Text excerpt:

A shift to point-of-care and remote monitoring: While digital solutions will take a lead in future, healthcare providers will have to resort to point-of-care solutions and remote monitoring. This pandemic has highlighted that Now is a prime time to embrace and accelerate the deployment of remote patient monitoring remote monitoring can be a valuable tool to help healthcare professionals triage incoming cases based on each patient’s condition. The pieces are in place to support a more decentralised, yet personalised, model of healthcare. Remote monitoring and POC ensures that chronic conditions can be managed in a way that can improve outcomes and reduce the need for regular healthcare facility visits.
AI as a necessary tool: Prior to the pandemic, there were constant debates on the need and application and its significance in health. However, the pandemic completely changed this perspective and today AI has become a preferred tool for drug discoveries, to generate evidence-based clinical insights, predictive diagnostics, research on infectious diseases, bioengineering research, tracking tracing and more.The growth of AI in health will be exponential in the coming times. But this will mandate the need for governance, regulation and patient protection.
Significance of emergency e-learning in medicine: Across the globe, the pandemic has led to profound changes in social interaction and organisation, and the med-education sector has not been immune. Options such as teleteaching or the delivery of live teaching via online platforms are being explored. Currently, medical universities in the UK and many parts of the globe are utilising lecture capture technologies for continuing the education process for med students. Whilst online platforms may be sufficient for students in their pre-clinical years, senior medical students who are placed in clinical environments require patient contact. In India, the challenges are many. Here, our medical education community and the infrastructure with regard to teleteaching at med-schools are yet to improve. Nevertheless, this option will be explored for early learning at med-schools in the coming times.

Stored entries:
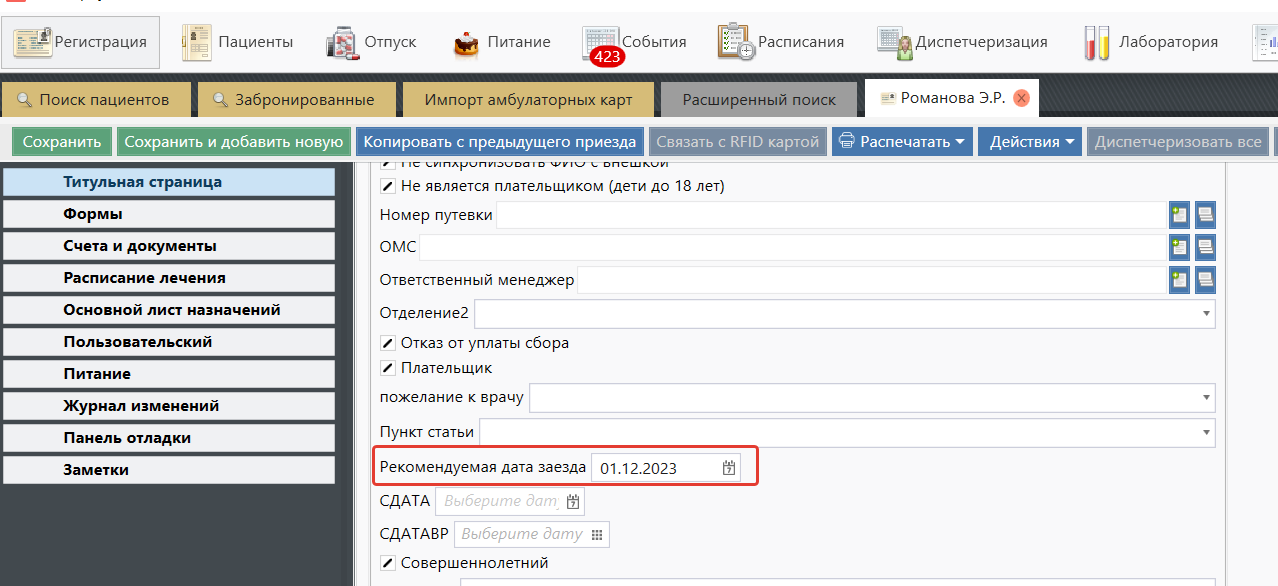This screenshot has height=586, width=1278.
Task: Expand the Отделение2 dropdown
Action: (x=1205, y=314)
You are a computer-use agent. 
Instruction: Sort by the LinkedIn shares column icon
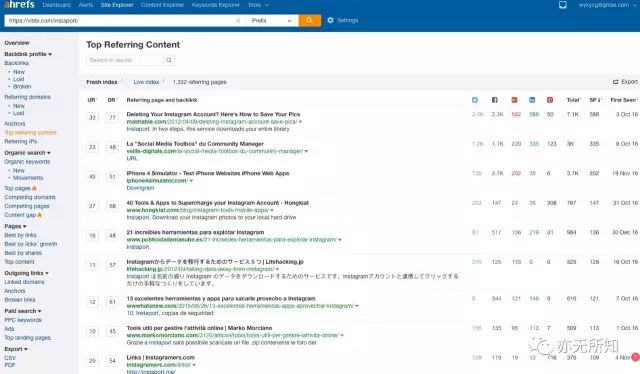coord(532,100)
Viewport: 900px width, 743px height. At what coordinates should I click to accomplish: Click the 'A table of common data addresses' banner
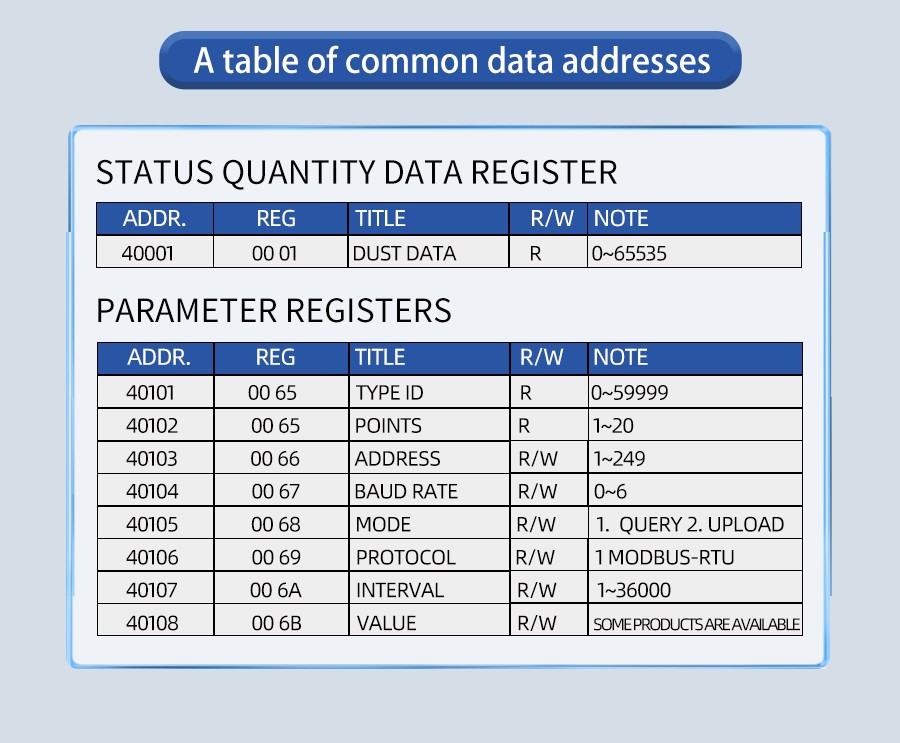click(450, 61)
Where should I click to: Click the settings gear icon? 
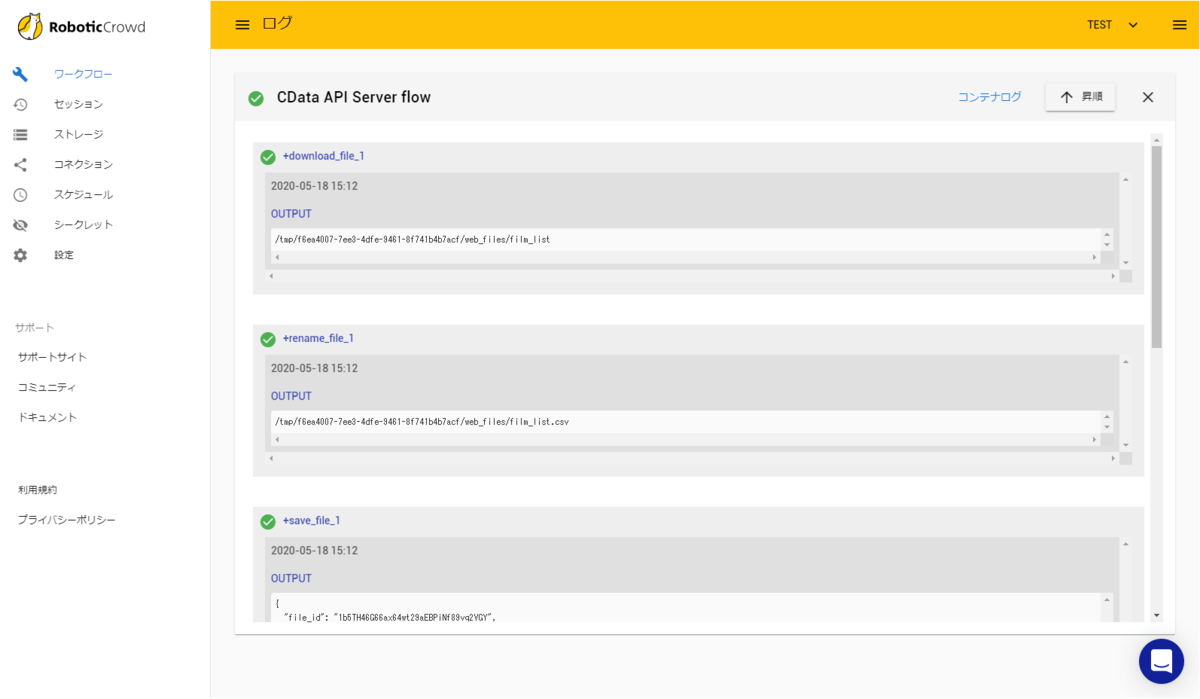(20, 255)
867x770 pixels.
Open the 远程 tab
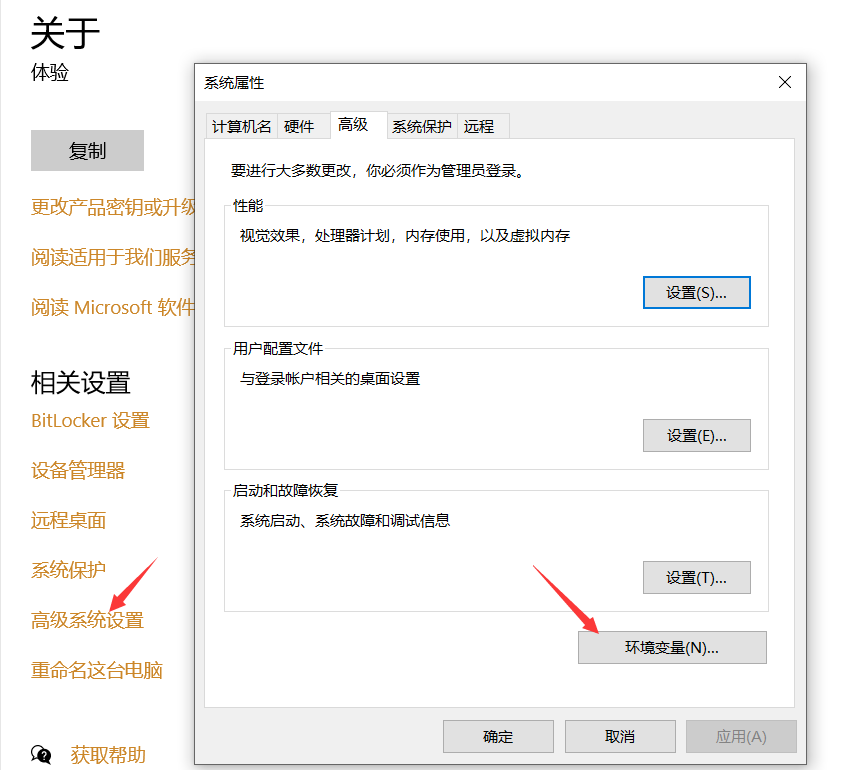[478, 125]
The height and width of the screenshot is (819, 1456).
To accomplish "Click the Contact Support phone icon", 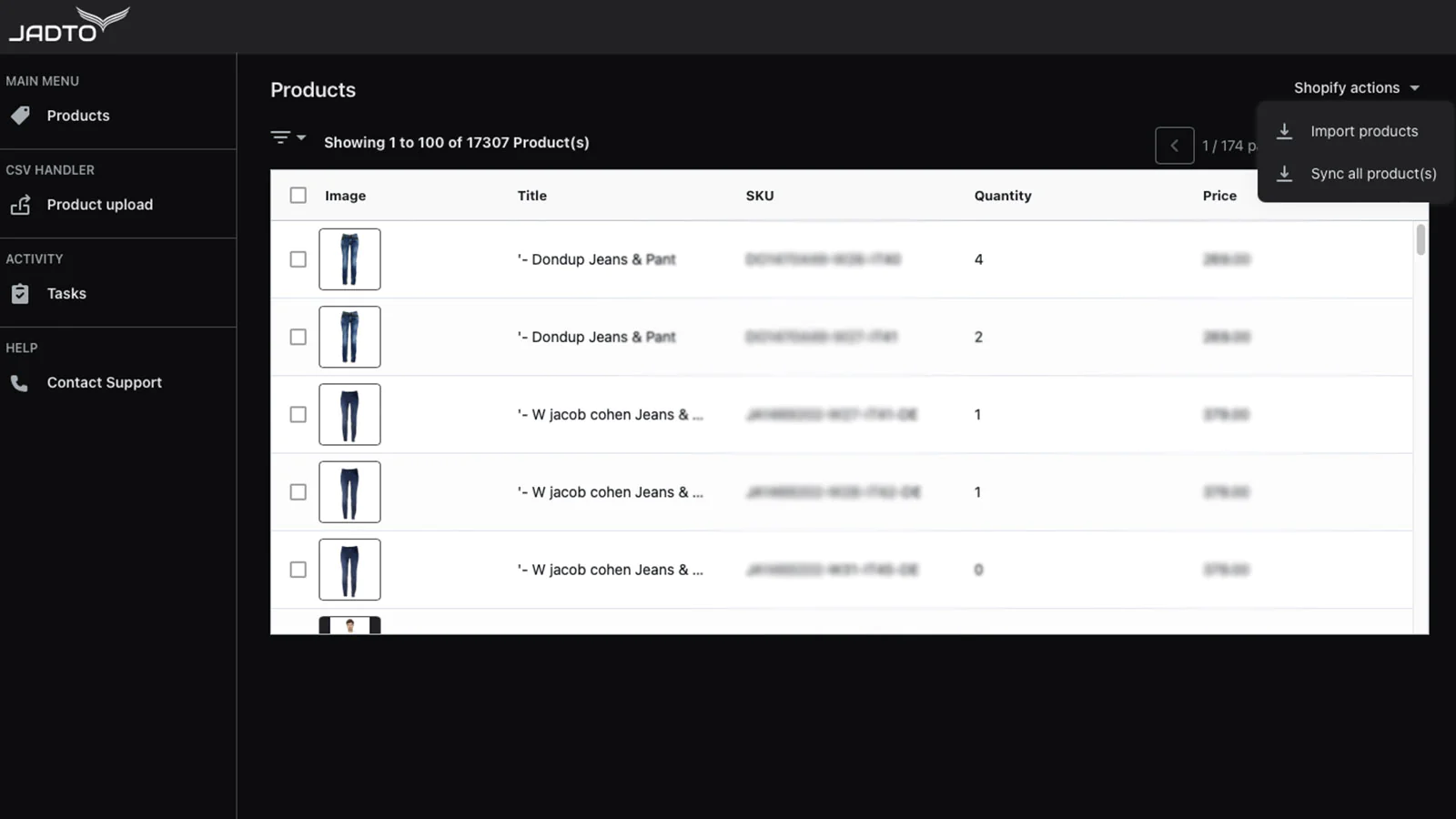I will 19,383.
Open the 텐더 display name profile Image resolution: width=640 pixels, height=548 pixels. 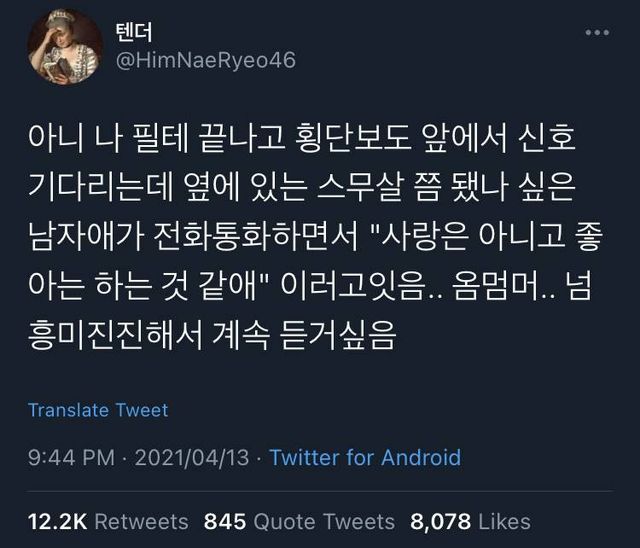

Work required: In the healthcare passage, what do senior medical students placed in clinical environments require? Rely on the healthcare passage alone for your answer.

Output for this task: Patient contact.